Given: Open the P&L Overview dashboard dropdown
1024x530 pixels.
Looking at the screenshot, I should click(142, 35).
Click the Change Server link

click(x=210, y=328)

* * *

Assignment: Transcribe the listing above verbatim, leaving every line whole.

Solution to this task:
Given: Open the P&L Overview dashboard dropdown
1024x530 pixels.
Looking at the screenshot, I should click(142, 35).
Click the Change Server link

click(x=210, y=328)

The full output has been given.